Houston had a varied career, including serving as clerk of the federal court in Dallas, a colonel in the Texas National Guard and United States Marshal for the eastern district of Texas.

Houston ran unsuccessfully for Governor of Texas in 1892 as a lily-white Republican candidate.

During the Spanish–American War Houston raised and organized a cavalry troop which was mustered into service as part of the Rough Riders. In 1910 and 1912 he was a Prohibition Party candidate for Governor.

A longtime resident of La Porte, in 1918 he retired to study and write history. From 1924 until his Senate appointment he held a sinecure as Superintendent of the state park at the San Jacinto battleground, where his father had won the battle which led to the independence of Texas from Mexico.

== United States senator ==

Coat of arms of Andrew Jackson Houston

Houston's semi-retirement ended in 1941, when Morris Sheppard died while representing Texas in the United States Senate.
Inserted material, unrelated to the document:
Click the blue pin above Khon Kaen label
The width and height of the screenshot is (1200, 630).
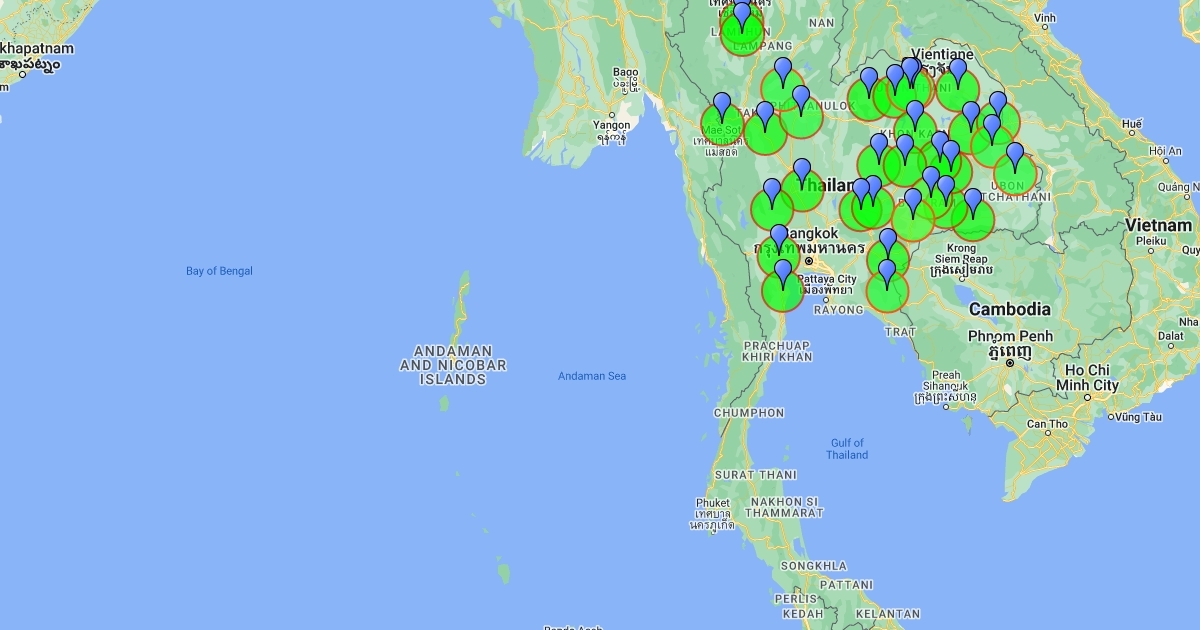tap(915, 113)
Texas Governor W. Lee O'Daniel desired to serve in the Senate, but knew it would be politically unpopular to name himself as the interim appointee pending a special election for the remainder of Sheppard's term. Certain that the 86-year-old Houston would not run in the special election, O'Daniel appointed him to temporarily fill the vacancy. At the time of his swearing in, 82 years after his father had served in the same seat, Houston was the oldest man to enter the Senate. (The oldest person overall was Rebecca Latimer Felton).

Houston joined the Senate as a Democrat, and filled the seat from April 21, 1941, until his death. The early June trip from Texas to Washington, D.C., to begin his duties had a negative effect on Houston's health, and he attended only one committee meeting as a senator, afterwards spending most of his time hospitalized.

==Death and burial==
Houston died in a Baltimore, Maryland, hospital on June 26, 1941, five days after his 87th birthday. Briefly interred at Abbey Mausoleum in Arlington County, Virginia, he was later disinterred and reburied in the Texas State Cemetery.

==Legacy==
In the special election held a few days after Houston's death, O'Daniel defeated Lyndon B. Johnson and several other candidates, and won the seat.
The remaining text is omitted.